**Exercise data:**
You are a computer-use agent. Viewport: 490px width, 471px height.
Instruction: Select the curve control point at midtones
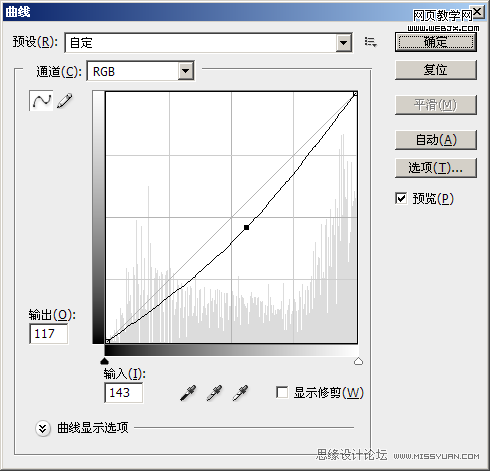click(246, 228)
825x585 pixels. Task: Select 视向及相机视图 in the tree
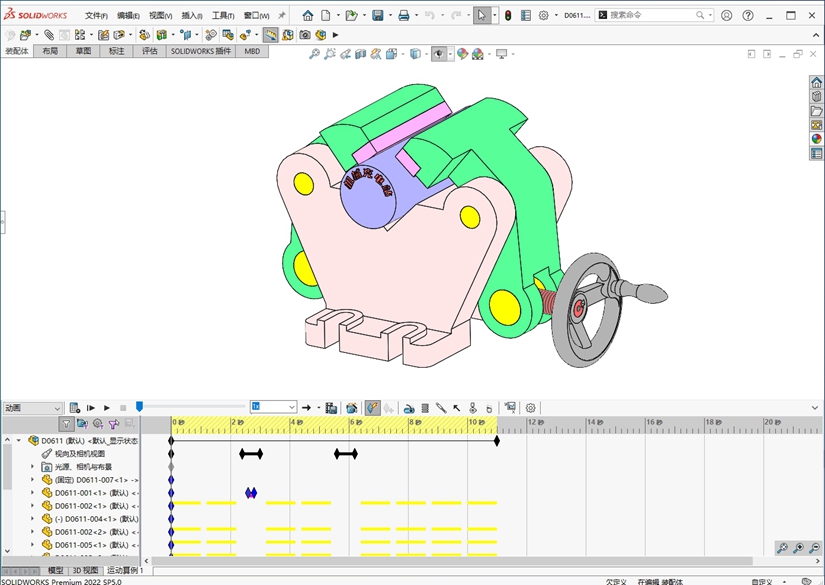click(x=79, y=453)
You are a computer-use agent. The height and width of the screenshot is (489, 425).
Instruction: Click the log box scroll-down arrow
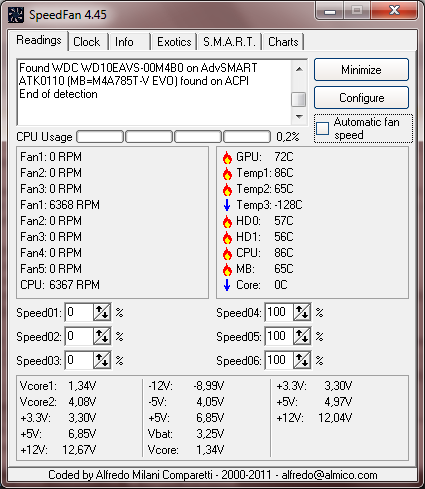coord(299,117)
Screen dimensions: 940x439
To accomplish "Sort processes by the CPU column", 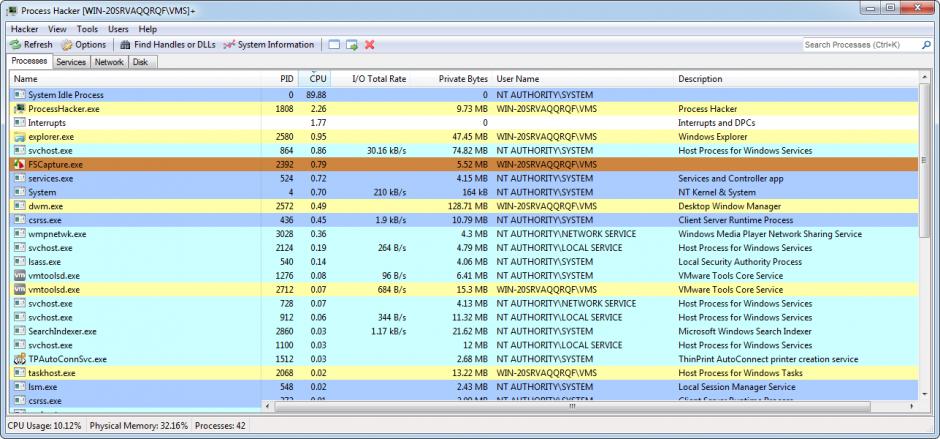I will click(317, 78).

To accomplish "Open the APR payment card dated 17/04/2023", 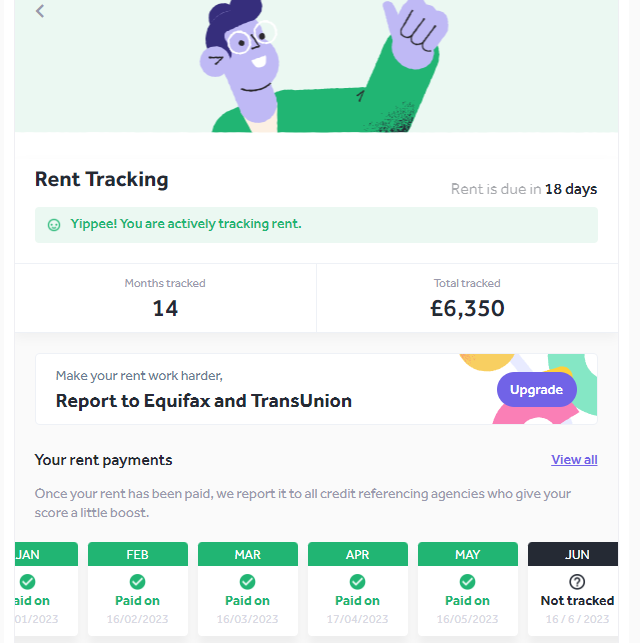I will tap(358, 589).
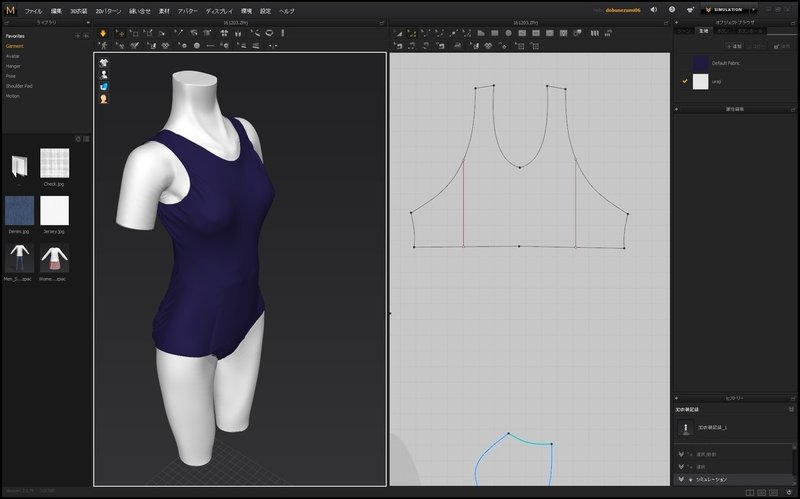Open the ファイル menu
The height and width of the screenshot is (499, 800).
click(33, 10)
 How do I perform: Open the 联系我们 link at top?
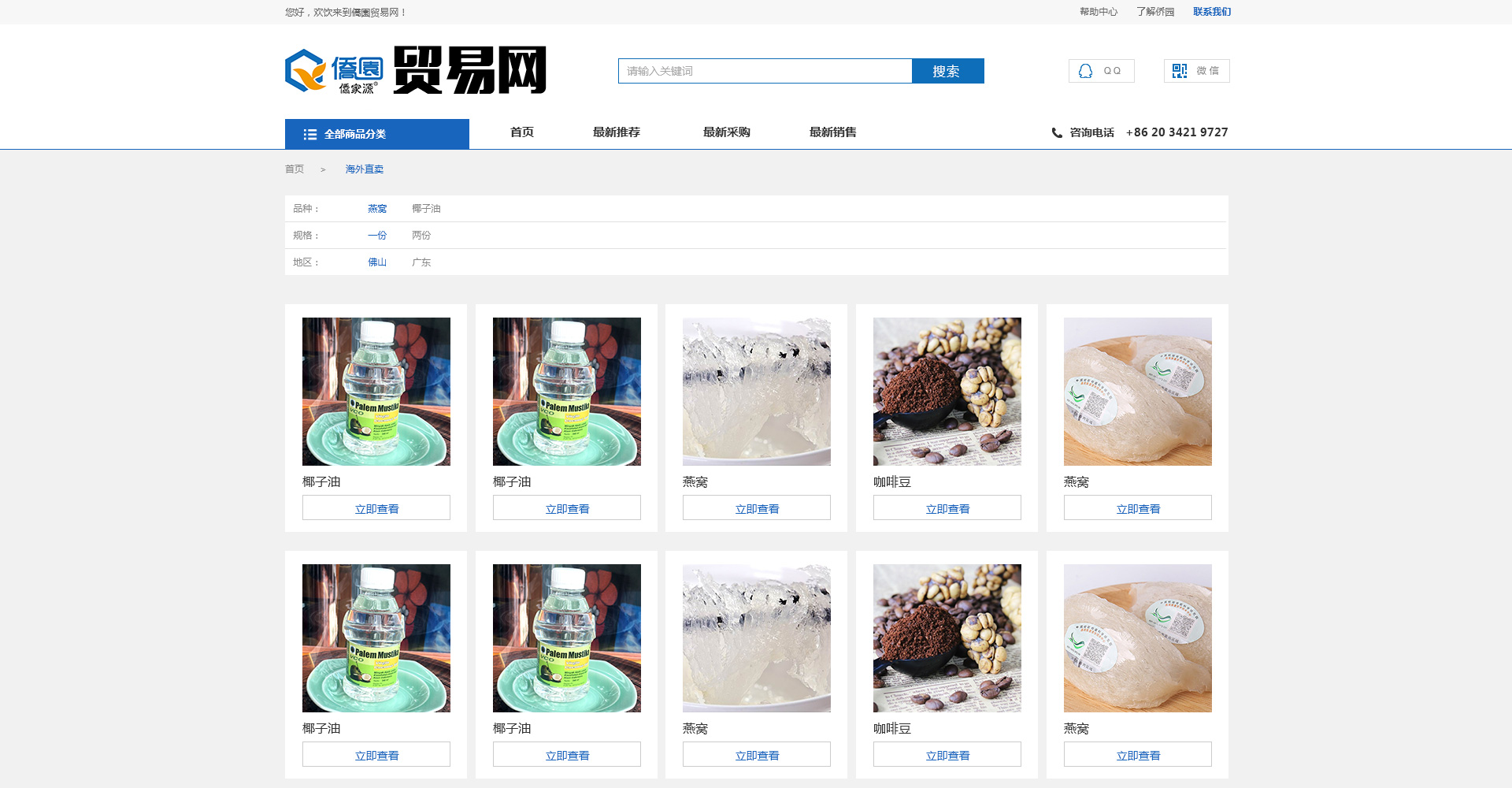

**What is required:** Tally the lines of the records above that contain the word "computer". Give only the total.

**Solution to the problem:** 2